Through the Addis Ababa–McGill Partnership in Infectious Diseases, we conducted a project to strengthen the clinical bacteriology service at the Tikur Anbessa Specialised Hospital (TASH), the largest referral hospital in Ethiopia with approximately 20,000 admissions annually.
Using a relatively low-intensity 18-month intervention based on existing training tools and accreditation schemes, we demonstrate that the establishment of reasonable-quality clinical bacteriology is not only within reach, but also a critical step toward assessing the burden of AMR in settings like this one and implementing effective stewardship strategies. Taken together, all these measures resulted in a 50% reduction in antibiotic use in hospitalised patients.
Strikingly, the savings resulting from lower antimicrobial use were slightly greater than the annual cost of laboratory reagents, making the intervention financially feasible in addition to clinically beneficial.
Barriers to scaling-up bacteriology to remove the blindfold on AMR containment
The greatest barrier for containing the AMR global health emergency is adequate prioritisation at the policy level. This is true at all levels of governance. Gaining support from hospital leadership is required for changes in culture and sustainable practice. For example, demonstrating the clinical and financial impact of this work to policymakers yields the information they need to provide the appropriate budget and support to diagnostic bacteriology laboratories, so they can adopt routine quality-assured bacteriology testing as essential to AMR containment.

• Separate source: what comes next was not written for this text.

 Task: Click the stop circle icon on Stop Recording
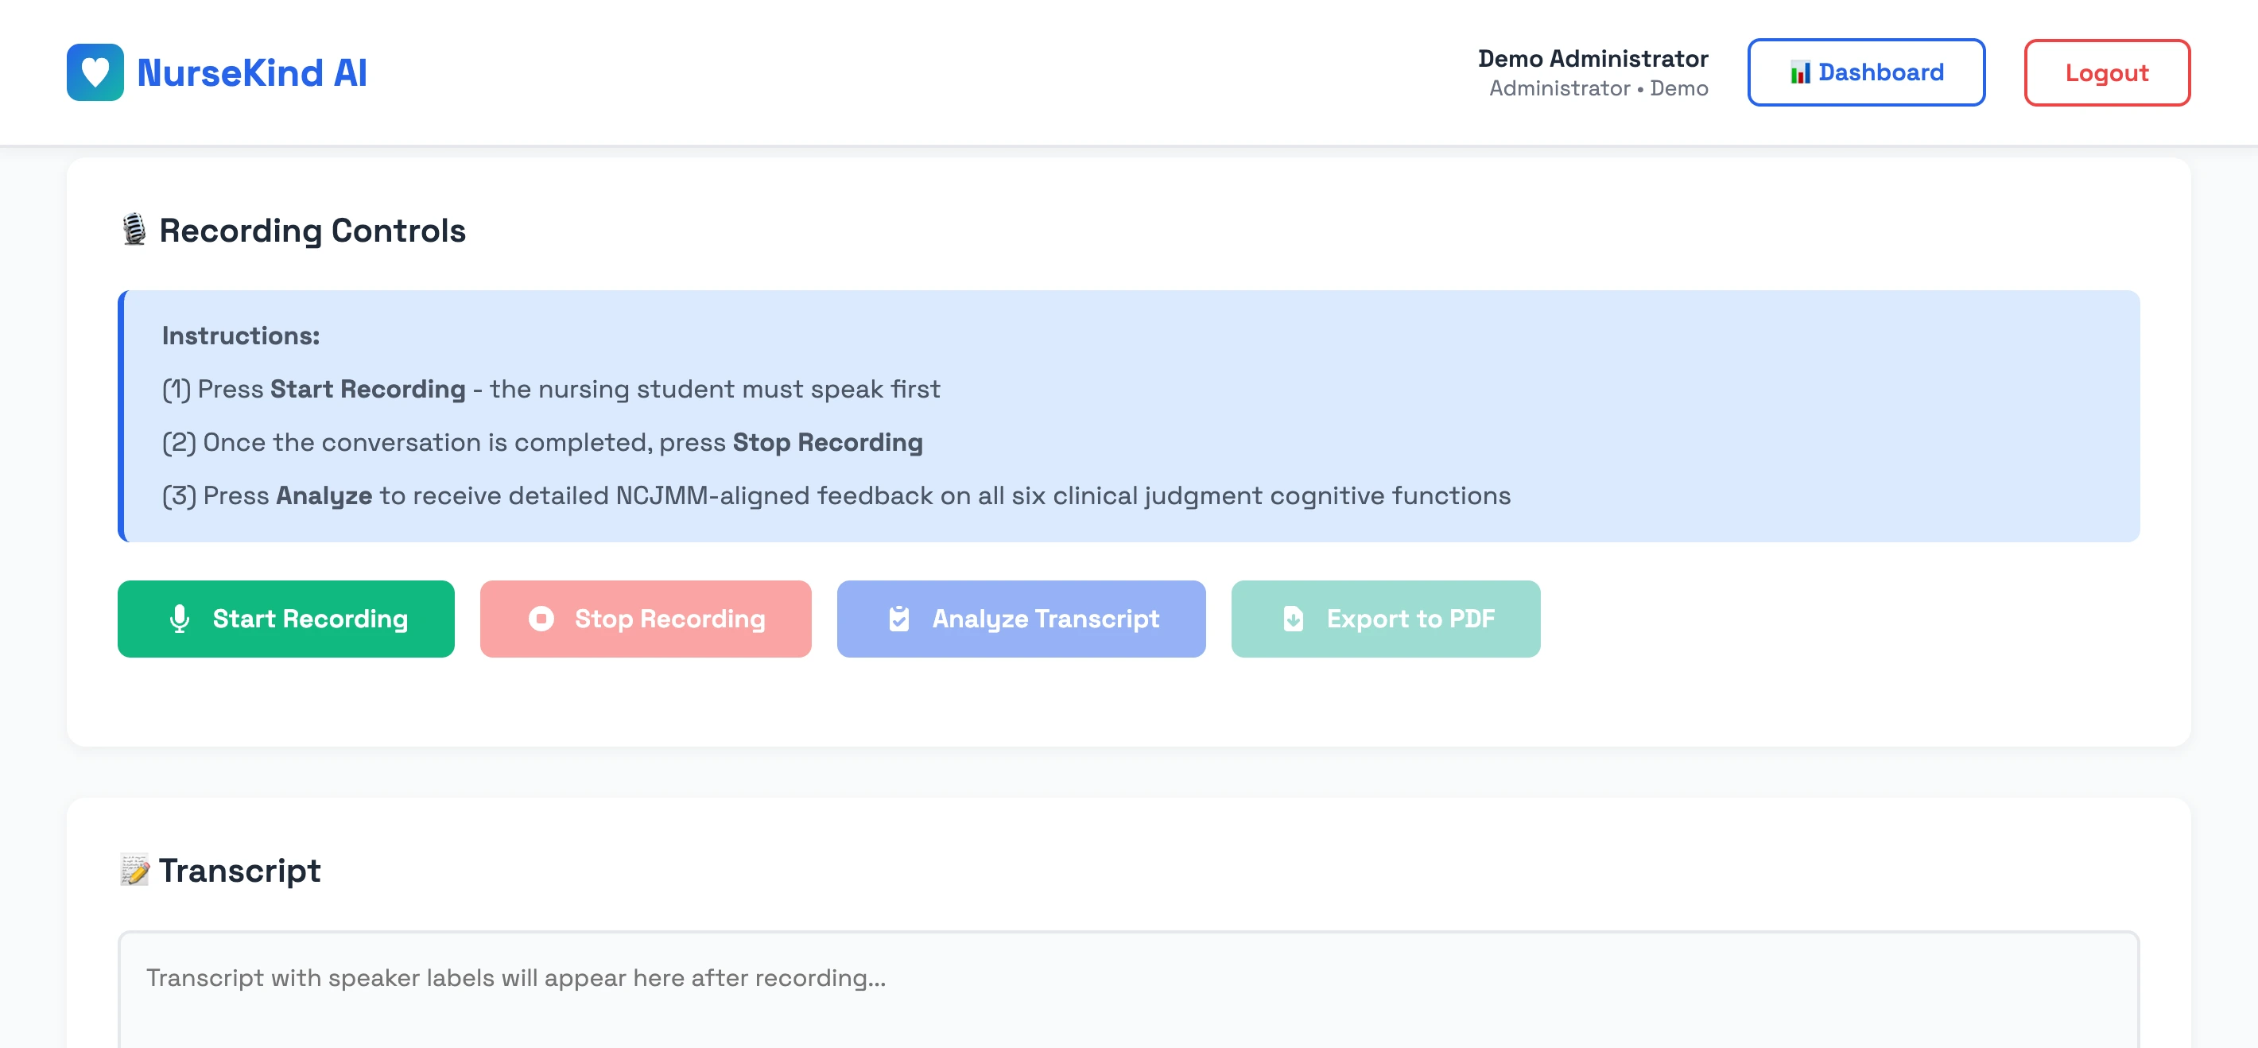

Beyond individual institutions, if clinical microbiology is recognised as a speciality in sub-Saharan Africa, expertise in this area can be fostered to produce a new generation of skilled microbiologists. Further, weak supply chains for bacteriology reagents, lack of comprehensive policies that address regulatory and fiscal obstacles for the diagnostic sector outside the laboratory, and a perennial lack of advancement opportunities for trained laboratory staff will require a strong collaborative effort and urgency from national- and hospital-level policymakers.

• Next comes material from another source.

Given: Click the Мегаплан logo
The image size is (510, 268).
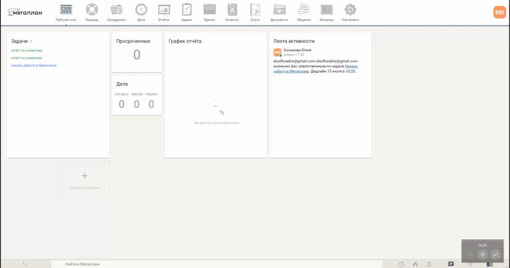Looking at the screenshot, I should 25,12.
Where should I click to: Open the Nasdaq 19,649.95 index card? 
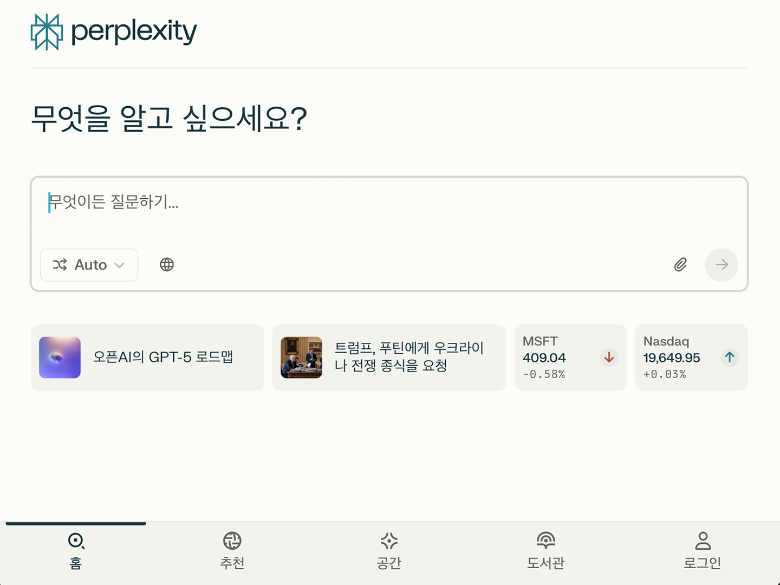(691, 358)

We are indebted to the numerous colleagues whose efforts have contributed to our evolving knowledge on optimal approaches to laboratory strengthening and implementation of antimicrobial stewardship in Ethiopia, including Gebremedhin Beedemariam, Temesgen Beyene, Michael Libman, Wondwossen Amogne, Solomie Deribessa, Daniel Seifu, Oystein Haarklau, the study and laboratory teams, and nursing and admin colleagues.
AMR: About our work
Our research programme aims to support global efforts towards better strategies for implementing bacteriology laboratories, to contain antimicrobial resistance (AMR) in low- and middle-income countries (LMIC). Our work evaluates specific laboratory tools or larger intervention bundles.
Examples include assessing rationalised “AMR toolkit” that can be scaled-up in LMIC, studying the diagnostic accuracy and clinical impact of new tools for AMR diagnostics as they become available or evaluating electronic decision support tools to help clinicians interpret key information at the point of antibiotic prescription.
We believe this work fills a current vacuum between high-level recommendations and the reality of large parts of the LMIC healthcare landscape.